(Beginning of Data shown)
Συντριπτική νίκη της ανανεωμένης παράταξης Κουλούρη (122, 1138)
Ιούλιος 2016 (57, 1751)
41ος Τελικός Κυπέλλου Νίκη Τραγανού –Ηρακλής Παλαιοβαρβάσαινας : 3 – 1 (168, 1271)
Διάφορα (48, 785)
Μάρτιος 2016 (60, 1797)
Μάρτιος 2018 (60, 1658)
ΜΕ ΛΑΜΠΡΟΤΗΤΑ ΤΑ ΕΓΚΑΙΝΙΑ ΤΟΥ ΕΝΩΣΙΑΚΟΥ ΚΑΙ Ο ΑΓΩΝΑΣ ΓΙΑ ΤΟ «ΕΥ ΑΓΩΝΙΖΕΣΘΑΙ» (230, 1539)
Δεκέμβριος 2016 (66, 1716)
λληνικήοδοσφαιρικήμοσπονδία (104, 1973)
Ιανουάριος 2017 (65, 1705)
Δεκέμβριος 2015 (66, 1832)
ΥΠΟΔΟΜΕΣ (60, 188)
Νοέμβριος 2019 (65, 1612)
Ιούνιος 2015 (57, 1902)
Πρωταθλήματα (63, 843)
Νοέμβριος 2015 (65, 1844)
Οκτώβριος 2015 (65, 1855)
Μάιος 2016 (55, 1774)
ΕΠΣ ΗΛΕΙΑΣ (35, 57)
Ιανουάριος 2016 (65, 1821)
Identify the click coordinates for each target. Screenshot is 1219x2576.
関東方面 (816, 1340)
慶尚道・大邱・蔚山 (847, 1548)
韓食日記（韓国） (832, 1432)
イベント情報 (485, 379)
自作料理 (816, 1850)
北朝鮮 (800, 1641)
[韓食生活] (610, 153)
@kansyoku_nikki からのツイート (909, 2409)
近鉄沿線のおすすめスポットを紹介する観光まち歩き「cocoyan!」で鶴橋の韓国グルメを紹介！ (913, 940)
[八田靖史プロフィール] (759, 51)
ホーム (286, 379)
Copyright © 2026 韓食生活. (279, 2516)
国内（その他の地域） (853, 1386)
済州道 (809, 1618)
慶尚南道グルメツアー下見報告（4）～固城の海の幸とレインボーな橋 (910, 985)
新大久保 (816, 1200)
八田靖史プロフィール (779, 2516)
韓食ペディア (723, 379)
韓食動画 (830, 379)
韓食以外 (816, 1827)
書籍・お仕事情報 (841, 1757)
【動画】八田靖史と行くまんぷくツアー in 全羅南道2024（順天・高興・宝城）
(End of Data shown)
Work request →
Would you retype the listing above in full, exactly as it reads?

Answer to the problem →
Συντριπτική νίκη της ανανεωμένης παράταξης Κουλούρη (122, 1138)
Ιούλιος 2016 (57, 1751)
41ος Τελικός Κυπέλλου Νίκη Τραγανού –Ηρακλής Παλαιοβαρβάσαινας : 3 – 1 (168, 1271)
Διάφορα (48, 785)
Μάρτιος 2016 (60, 1797)
Μάρτιος 2018 (60, 1658)
ΜΕ ΛΑΜΠΡΟΤΗΤΑ ΤΑ ΕΓΚΑΙΝΙΑ ΤΟΥ ΕΝΩΣΙΑΚΟΥ ΚΑΙ Ο ΑΓΩΝΑΣ ΓΙΑ ΤΟ «ΕΥ ΑΓΩΝΙΖΕΣΘΑΙ» (230, 1539)
Δεκέμβριος 2016 (66, 1716)
λληνικήοδοσφαιρικήμοσπονδία (104, 1973)
Ιανουάριος 2017 (65, 1705)
Δεκέμβριος 2015 (66, 1832)
ΥΠΟΔΟΜΕΣ (60, 188)
Νοέμβριος 2019 (65, 1612)
Ιούνιος 2015 (57, 1902)
Πρωταθλήματα (63, 843)
Νοέμβριος 2015 (65, 1844)
Οκτώβριος 2015 (65, 1855)
Μάιος 2016 (55, 1774)
ΕΠΣ ΗΛΕΙΑΣ (35, 57)
Ιανουάριος 2016 (65, 1821)
Identify the click coordinates for each target. Screenshot is 1219x2576.
関東方面 (816, 1340)
慶尚道・大邱・蔚山 (847, 1548)
韓食日記（韓国） (832, 1432)
イベント情報 (485, 379)
自作料理 (816, 1850)
北朝鮮 (800, 1641)
[韓食生活] (610, 153)
@kansyoku_nikki からのツイート (909, 2409)
近鉄沿線のおすすめスポットを紹介する観光まち歩き「cocoyan!」で鶴橋の韓国グルメを紹介！ (913, 940)
[八田靖史プロフィール] (759, 51)
ホーム (286, 379)
Copyright © 2026 韓食生活. (279, 2516)
国内（その他の地域） (853, 1386)
済州道 (809, 1618)
慶尚南道グルメツアー下見報告（4）～固城の海の幸とレインボーな橋 (910, 985)
新大久保 (816, 1200)
八田靖史プロフィール (779, 2516)
韓食ペディア (723, 379)
韓食動画 (830, 379)
韓食以外 (816, 1827)
書籍・お仕事情報 (841, 1757)
【動画】八田靖史と行くまんぷくツアー in 全羅南道2024（順天・高興・宝城）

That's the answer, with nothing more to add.